Synopsis : 1968 – Etats-Unis. Martin Luther King est assassiné et les haines raciales mettent le pays à feu et à sang. Romain Gary et sa femme l’actrice Jean Seberg, qui vivent à Los Angeles, recueillent un chien égaré, dressé exclusivement pour attaquer les Noirs : un chien blanc. L’écrivain, amoureux des animaux, refuse de le faire euthanasier, au risque de mettre en péril sa relation avec Jean, militante pour les droits civiques et très active au sein des Black Panthers.

Une adaptation réussie

Que s’est-il passé en 1968 ? En France, on pense surtout aux évènements qui se sont déroulés au printemps, les fameux évènements de mai 1968. Aux Etats-Unis, il y a eu aussi des mouvements étudiants, mais plus tard, à la fin du mois d’août. Dans ce pays, ce sont d’autres évènements qui ont plus particulièrement retenu l’attention : au Viêt Nam, l’année a commencé avec l’offensive du Têt et ce fut l’année qui fut la plus meurtrière pour l’armée américaine ; le 5 juin, Robert Kennedy a été assassiné ; et, puis, quelques semaines auparavant, le 4 avril, le pasteur Martin Luther King avait été assassiné à Memphis, assassinat qui a entraîné de nombreuses émeutes un peu partout dans le pays. A l’époque, Romain Gary résidait à Los Angeles avec son épouse Jean Seberg et leur fils Diego et, s’il fut bien Consul de France dans cette ville durant 4 ans, il ne l’était plus, contrairement à ce qui est annoncé au début du film. Par contre, l’écrivain et la comédienne se sentaient concerné(e)s par les émeutes raciales que vivait le pays, tout en ayant une appréciation différente quant à ce qu’il et elle pouvaient apporter à ces mouvements. Le parcours de Jean Seberg était celui d’une activiste, elle s’impliquait en participant à des manifestations de soutien à la cause des afro-américains et affichait son accord avec l’idéologie des Black Panthers. Romain Gary était davantage dans une approche intellectuelle du phénomène, une approche avant tout humaniste même si il lui arrivait également d’agir, par exemple en facilitant la libération sous caution d’un jeune militant noir.
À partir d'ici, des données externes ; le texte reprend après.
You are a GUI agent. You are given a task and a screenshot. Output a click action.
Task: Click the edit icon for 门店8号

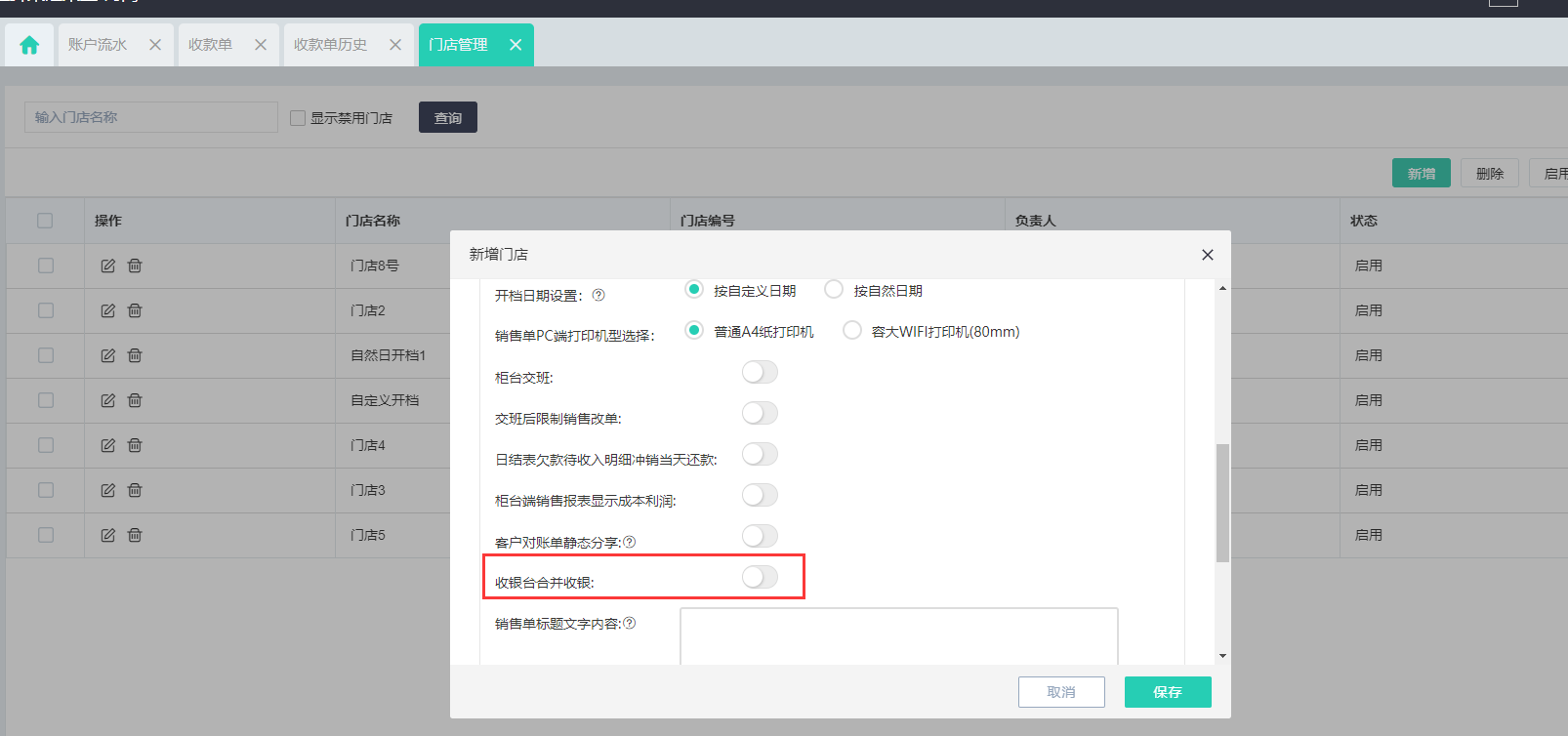(108, 266)
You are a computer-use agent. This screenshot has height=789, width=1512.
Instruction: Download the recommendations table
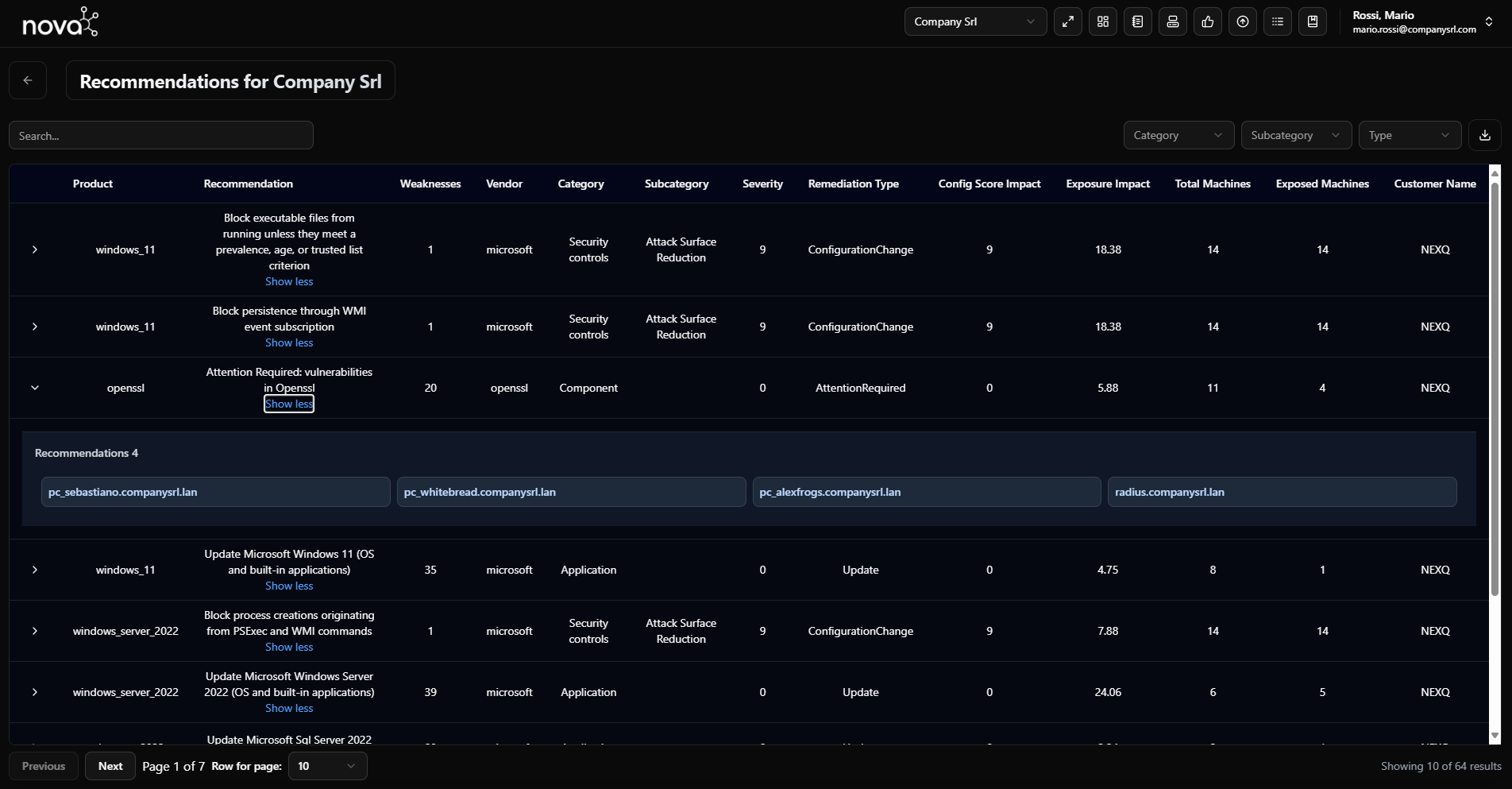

L’adoption d’un chien berger allemand arrivé tout mouillé devant leur porte un jour de pluie va mettre en lumière ce qui les sépare face au phénomène du racisme chez une partie de la population blanche du pays : très vite, il va s’avérer que ce chien, très sociable avec les blancs qu’il est amené à croiser, se montre particulièrement agressif avec les noirs. En fait, il s’agit de ce que les noirs appellent un « white dog », un chien blanc. Dans le sud, à l’époque de l’esclavage, de tels chiens étaient dressés pour attaquer les esclaves en fuite. A la fin des années 60 (et peut-être encore aujourd’hui),  c’est pour s’attaquer aux manifestants noirs qu’on les dressait. Face à ce chiens dressé pour se comporter de façon raciste, Jean et Romain ont une opinion différente quant à ce qu’il faut en faire : pour Jean, le chien est irrécupérable, « il faut le tuer » ; pour Romain, personne n’est irrécupérable et en arriver à tuer le chien serait la preuve que la situation est sans espoir. Il est persuadé qu’en laissant le chien aux mains de Keys, un éleveur de chien afro-américain, il pourra être « reprogrammé ».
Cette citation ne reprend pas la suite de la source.